Question
1. When currency options are standardized and traded on the Chicago Mercantile Exchange (as opposed to traded over-the-counter), there is ___________ liquidity and a _____________
1. When currency options are standardized and traded on the Chicago Mercantile Exchange (as opposed to traded over-the-counter), there is ___________ liquidity and a _____________ bid/ask spread.
a. less; wider
b. less; narrower
c. more; wider
d. more; narrower
2. Assume a simple world in which the United States exports beer to France and imports wine from France. If the United States imposes large tariffs on the French wine, what is the likely long-term impact (after retaliation) on the values of U.S. beer firms, U.S. wine firms, French beer firms, and French wine firms?

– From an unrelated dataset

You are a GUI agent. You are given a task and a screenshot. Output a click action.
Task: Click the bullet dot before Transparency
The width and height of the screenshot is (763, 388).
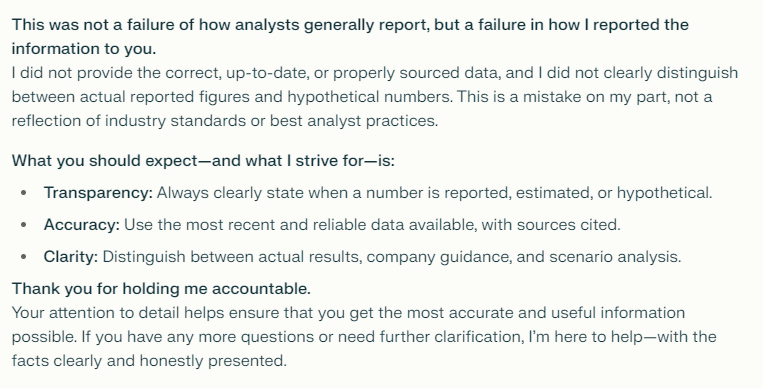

a. both countries beer producers will be harmed and both countries wine producers will benefit
b. U.S. wine firms and French beer firms will benefit while U.S. beer firms and French wine firms will be harmed
c. Both countries wine and beer producers will be harmed
d. U.S. wine firms and French beer firms will be harmed while U.S. beer firms and French wine firms will benefit
e. both countries beer producers will benefit and both countries wine producers will be harmed
3. If your firm expects the euro to appreciate more than the market expects, it could speculate by __________ euro call options or __________ euros forward in the forward exchange market
a. purchasing; purchasing
b. purchasing; selling
c. selling; purchasing
d. selling; selling
4. If a U.S. firm desires to avoid the risk from exchange rate fluctuations, and it will receive C$200,000 in 90 days from a Canadian customer, it could:
a. sell Canadian dollars 90 days from now at the spot rate
b. purchase Canadian dollars 90 days from now at the spot rate
c. obtain a 90 day forward sale contract on Canadian dollars
d. obtain a 90 day forward sale contract on U.S. dollars
e. obtain a 90 day forward purchase contract on Canadian dollars
5. In term of volume, the bulk of foreign currency transactions are handled by:
a. the Central Banks in each country.
b. airports.
c. large banks.
d. government agencies such as the International Monetary Fund.
e. hotels and retailers.
6. Which strategy might be used to take advantage of a currency that is expected to depreciate?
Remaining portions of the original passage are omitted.